Selection:
========

The Prussians attacked in two directions from either side of the town of Groest. One column heading for the Zeuchfeld – Branderoda road the other for the Austrian rearguard deployed along the rocky slopes of Almsdorf Hill. The screening command of light forces and garrison regiments also headed towards the Austrians from the other direction. As the Prussians deployed in the open ground with their typical clockwork, precision, a nasty surprise became apparent. Sited on the crest of the ridge was a battery of French artillery unlimbered and with linstocks poised. The Prussian attack had clearly been anticipated… Worse was to follow. Cavalry flanquers and staff gallopers reported in that beyond the ridge lay a fully formed French army arrayed in battle formations and facing the direction that the Prussians were approaching from!

 

Initial deployments on the table.



The Austrian View

General von Loudon was forced to deploy his Grenzers across the Almsdorf Hill facing south, as any sign that his force was expecting the actual Prussian axis of attack would give away the element of surprise that the French were relying on. The Prussians tipped their hand as to their strategy when they pushed their light screen up close to the deployed Grenzers. It was then no surprise then when a command of Prussian elite foot regiments was hurled at the open flank of the Austrian command.


The Austro-Hungarian Rearguard clusterd around the Almsdorf Hill.


Despite being the cream of the Prussian assault force, the soldiers sent to root out the massed Grenzers on the Almsdorf Hill found themselves facing a difficult climb up the rocky and precipitous slopes (a type 3 hill in Piquet.) As the rigid line of Grenadiers sought a way up the side of the hill, the Grenzers at that end swung around and commenced to pour a murderous fire down on the brave Brandenburgers. Some veterans and non-commissioned officers tried to scramble up goat trails to get at their tormentors but, even if not up to the standards of a Prussian parade ground, the Croat volleys were very effective at cutting down all these attempts. After an hour of torment the Grenadiers had ceased to exist as a fighting force. Refusing to flee or take cover they stood in the withering fire until their supports shouldered their way through the pitifully depleted remnants to take up their turn in the attack. These veteran musketeers traded volleys with the Grenzers and started to whittle down their close-formed line. Slowly they worked their way closer to the enemy line; the routes up the hill were now visible, marked by the sun gleaming off the mitres of fallen grenadiers.

========

Raw records:
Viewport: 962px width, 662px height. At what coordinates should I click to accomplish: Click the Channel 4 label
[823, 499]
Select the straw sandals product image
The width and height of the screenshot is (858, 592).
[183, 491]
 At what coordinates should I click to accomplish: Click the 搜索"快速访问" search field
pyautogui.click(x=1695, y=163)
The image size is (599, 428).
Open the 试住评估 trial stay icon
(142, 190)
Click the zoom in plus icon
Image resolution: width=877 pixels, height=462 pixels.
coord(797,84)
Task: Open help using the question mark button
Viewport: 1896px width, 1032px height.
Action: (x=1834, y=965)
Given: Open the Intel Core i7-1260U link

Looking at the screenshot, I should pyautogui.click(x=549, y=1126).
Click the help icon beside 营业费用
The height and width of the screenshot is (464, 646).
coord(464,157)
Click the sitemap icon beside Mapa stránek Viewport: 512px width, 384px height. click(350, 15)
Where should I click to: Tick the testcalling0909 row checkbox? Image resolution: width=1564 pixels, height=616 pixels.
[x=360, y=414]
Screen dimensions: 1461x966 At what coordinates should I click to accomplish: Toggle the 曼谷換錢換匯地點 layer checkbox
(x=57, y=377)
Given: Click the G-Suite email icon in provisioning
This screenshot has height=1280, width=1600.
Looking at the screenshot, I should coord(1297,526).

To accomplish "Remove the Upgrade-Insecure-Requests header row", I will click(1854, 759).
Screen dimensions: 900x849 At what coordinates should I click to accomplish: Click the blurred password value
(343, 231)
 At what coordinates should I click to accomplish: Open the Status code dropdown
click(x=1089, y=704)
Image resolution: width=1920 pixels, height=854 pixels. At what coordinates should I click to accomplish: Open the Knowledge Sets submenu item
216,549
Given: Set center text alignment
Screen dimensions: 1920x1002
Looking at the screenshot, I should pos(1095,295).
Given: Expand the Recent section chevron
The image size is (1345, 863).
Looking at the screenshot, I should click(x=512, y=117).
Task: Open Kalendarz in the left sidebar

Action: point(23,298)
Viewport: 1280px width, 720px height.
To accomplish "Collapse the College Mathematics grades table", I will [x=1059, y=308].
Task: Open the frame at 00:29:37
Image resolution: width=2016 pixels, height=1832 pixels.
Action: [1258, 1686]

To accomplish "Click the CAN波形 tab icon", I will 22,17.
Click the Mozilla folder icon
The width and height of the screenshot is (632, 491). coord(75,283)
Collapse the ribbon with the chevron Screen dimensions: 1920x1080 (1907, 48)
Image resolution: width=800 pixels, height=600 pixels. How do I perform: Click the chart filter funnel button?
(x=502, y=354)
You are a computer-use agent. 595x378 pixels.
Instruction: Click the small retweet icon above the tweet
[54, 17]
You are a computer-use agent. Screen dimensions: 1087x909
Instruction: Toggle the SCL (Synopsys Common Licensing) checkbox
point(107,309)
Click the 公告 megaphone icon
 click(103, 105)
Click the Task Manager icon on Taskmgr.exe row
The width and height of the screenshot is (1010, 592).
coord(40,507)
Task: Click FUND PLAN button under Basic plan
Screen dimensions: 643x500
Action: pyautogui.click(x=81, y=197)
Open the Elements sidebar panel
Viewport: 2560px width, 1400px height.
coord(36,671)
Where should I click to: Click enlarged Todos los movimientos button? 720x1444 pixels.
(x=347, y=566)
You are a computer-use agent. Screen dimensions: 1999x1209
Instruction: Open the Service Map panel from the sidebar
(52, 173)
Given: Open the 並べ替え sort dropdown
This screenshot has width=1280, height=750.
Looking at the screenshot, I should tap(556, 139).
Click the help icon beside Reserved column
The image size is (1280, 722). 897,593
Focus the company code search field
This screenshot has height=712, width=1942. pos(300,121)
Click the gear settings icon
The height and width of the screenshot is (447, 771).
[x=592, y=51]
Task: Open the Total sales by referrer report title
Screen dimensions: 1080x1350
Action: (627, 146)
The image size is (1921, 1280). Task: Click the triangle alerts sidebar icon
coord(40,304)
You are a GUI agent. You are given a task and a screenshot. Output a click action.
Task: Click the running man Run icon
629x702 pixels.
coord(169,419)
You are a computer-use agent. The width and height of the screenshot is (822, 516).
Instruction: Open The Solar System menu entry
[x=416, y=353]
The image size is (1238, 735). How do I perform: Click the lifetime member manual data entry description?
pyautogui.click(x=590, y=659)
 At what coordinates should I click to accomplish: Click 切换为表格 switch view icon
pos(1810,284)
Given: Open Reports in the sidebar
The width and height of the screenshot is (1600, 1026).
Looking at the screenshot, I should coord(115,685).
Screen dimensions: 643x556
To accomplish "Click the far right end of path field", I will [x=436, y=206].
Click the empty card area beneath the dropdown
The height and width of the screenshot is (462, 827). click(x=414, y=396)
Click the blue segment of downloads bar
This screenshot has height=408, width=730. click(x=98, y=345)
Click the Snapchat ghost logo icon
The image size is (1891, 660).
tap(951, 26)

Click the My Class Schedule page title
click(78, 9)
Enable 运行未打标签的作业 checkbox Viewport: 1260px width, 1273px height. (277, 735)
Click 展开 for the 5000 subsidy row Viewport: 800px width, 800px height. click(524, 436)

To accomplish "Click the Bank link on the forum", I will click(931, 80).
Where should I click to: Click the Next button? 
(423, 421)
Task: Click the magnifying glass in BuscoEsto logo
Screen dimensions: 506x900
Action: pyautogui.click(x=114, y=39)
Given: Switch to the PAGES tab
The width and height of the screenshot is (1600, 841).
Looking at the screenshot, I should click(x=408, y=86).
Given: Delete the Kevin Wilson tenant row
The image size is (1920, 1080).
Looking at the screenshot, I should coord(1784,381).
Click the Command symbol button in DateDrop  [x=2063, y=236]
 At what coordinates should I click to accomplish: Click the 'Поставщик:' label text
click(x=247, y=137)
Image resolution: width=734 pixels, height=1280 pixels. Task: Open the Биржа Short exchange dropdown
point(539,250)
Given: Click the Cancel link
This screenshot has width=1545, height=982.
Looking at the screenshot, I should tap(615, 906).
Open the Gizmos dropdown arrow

========

To do:
• a. Name every place that the battle report identifies by name.
• b. According to the battle report, what type of hill is Almsdorf Hill under the Piquet rules?
• c. Return the passage of the battle report that begins at the words "The Prussians attacked" and ends after the words "were approaching from!".

Written responses:
• a. Groest, Zeuchfeld, Branderoda, Almsdorf Hill

• b. A type 3 hill.

• c.
The Prussians attacked in two directions from either side of the town of Groest. One column heading for the Zeuchfeld – Branderoda road the other for the Austrian rearguard deployed along the rocky slopes of Almsdorf Hill. The screening command of light forces and garrison regiments also headed towards the Austrians from the other direction. As the Prussians deployed in the open ground with their typical clockwork, precision, a nasty surprise became apparent. Sited on the crest of the ridge was a battery of French artillery unlimbered and with linstocks poised. The Prussian attack had clearly been anticipated… Worse was to follow. Cavalry flanquers and staff gallopers reported in that beyond the ridge lay a fully formed French army arrayed in battle formations and facing the direction that the Prussians were approaching from!